今回は痔核の手術の中でもメジャーな方法と言われている「結紮切除術」という手術についてご紹介したいと思います。
・・・皆様この術名を何と読むか分かりますか!?
これは「けっさつせつじょじゅつ」と読みます。少し難しい読み方ですよね。
昔、研修医だった友人が「けっさく」と読んで、ツッコミを入れられていました。
「ケッサクはお前じゃ!」と。
では、この結紮切除術とは一体どのような手術なのでしょうか?
「結紮切除術」とは、痔核を肛門の壁から切除し痔核の脱出症状を完全になくす手術のことをいいます。
痔核の根治手術というと通常ではこの手術方法のことを指すくらいに肛門科の手術のなかで最も多く行われている手術なのです。
この手術方法は、どんなタイプの痔核(内痔核・内外痔核・外痔核など)・どんな進行度(Ⅰ度からⅣ度と痔核の程度によって段階があります)であっても対処可能で、患者様への負担を最小限に抑えることができます。
また痔ろうや裂肛を合併している場合であっても対処可能で術後の排便機能を損ないにくい手術方法でもあります。
「結紮切除術」の利点を挙げると・・・
①肛門に対して縦の傷で治るため肛門が狭くならず、術後の排便時に困らない。
②手術の傷が最小限なので術後の痛みも少ない。
③手術時間が短い。
以上のようなことが挙げられます。
手術手順としては・・・
①まず肛門周囲のみにかかる仙骨麻酔、または腰から下にかかる低位腰椎麻酔をかけます。
②手術中はうつぶせになり下腹部に枕をいれてちょうどお尻が持ち上がるような体位になります。
③肛門を開大させ、内痔核を器具ではさみ、肛門上皮側からV時型に切開をいれます。
④痔核を粘膜とともに肛門の壁から剥離させて痔核の根元にある動脈をしばります(内痔核は肛門付近にある3本の動脈の近くにできます)。このことをを結紮するといいます。
(動脈を縛る糸は10日~14日で自然に吸収される特殊な糸を使用しますので、抜糸のために痛い思いをすることはありません。)
⑤痔核に流れる血液を止めて、肛門周囲の筋肉を傷つけることなく痔核部分だけを切除し、場合によっては一部縫合して手術終了です。
(参照)痔核(いぼ痔)の日帰り手術
術後は数時間で歩行可能で食事はその日から摂ることができ、入浴は術後2日目から可能です。

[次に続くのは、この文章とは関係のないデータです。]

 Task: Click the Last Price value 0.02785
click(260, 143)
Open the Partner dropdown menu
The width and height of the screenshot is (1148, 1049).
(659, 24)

なかなかご自身の肛門を見ることは難しいですし、ましてや手術なんて…と思われる患者様はたくさんいらっしゃいます。手術で一体どんな事が行われているんだろうという患者様も多くいらっしゃいます。
これから手術を受けられる皆様、手術が必要と言われたけど決断に踏み切れないという皆様、ご参考になりましたでしょうか?